- Sezione del documento:

PesaroFF57: incontro con le produttrici de L’immagine e il suo doppio e Q&A con Luca Ferri e Lynne Sachs

PesaroFF57: incontro con le produttrici de L'immagine e il suo doppio e Q&A con Luca Ferri e Lynne Sachs

Si è aperta la quarta matinèe del Festival con il primo dei due incontri con le produttrici europee de L’immagine e il suo doppio a cui è seguito il ciclo di Q&A con due degli autori in concorso: Luca Ferri e Lynne Sachs.

Tema del primo intervento è la condizione delle lavoratrici donne nell’industria del cinema in Europa. Prendono parola le curatrici Glenda Balucani e Lucia Pagliardini, seguite dal direttore del Festival di Pesaro Pedro Armocida. In collegamento da remoto hanno presenziato le produttrici Marta Donzelli, Filipa Reis, Valerie Delpierre e Christine Gozlan; a moderare il collegamento è stata Lucia Milazzotto, direttrice del MIA – Mercato Internazionale dell’Audiovisivo.

- Materiale fornito:
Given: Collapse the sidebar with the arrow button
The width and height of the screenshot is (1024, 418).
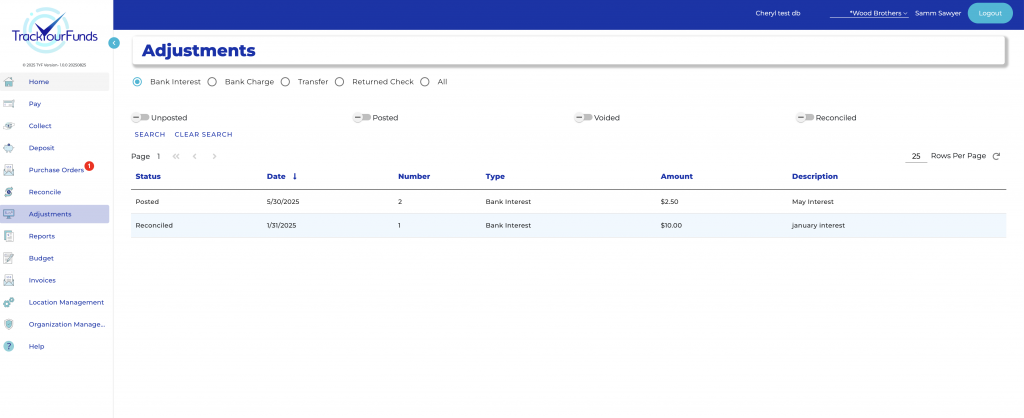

- Consegne:
**A)** Secondo l'articolo sul Festival di Pesaro, chi ha moderato il collegamento da remoto con le produttrici?
**B)** Traduci in inglese questa frase dell'articolo sul Festival di Pesaro: "Tema del primo intervento è la condizione delle lavoratrici donne nell'industria del cinema in Europa."

- Soluzioni:
**A)** Lucia Milazzotto, direttrice del MIA – Mercato Internazionale dell'Audiovisivo.

**B)** The topic of the first talk is the condition of women workers in the film industry in Europe.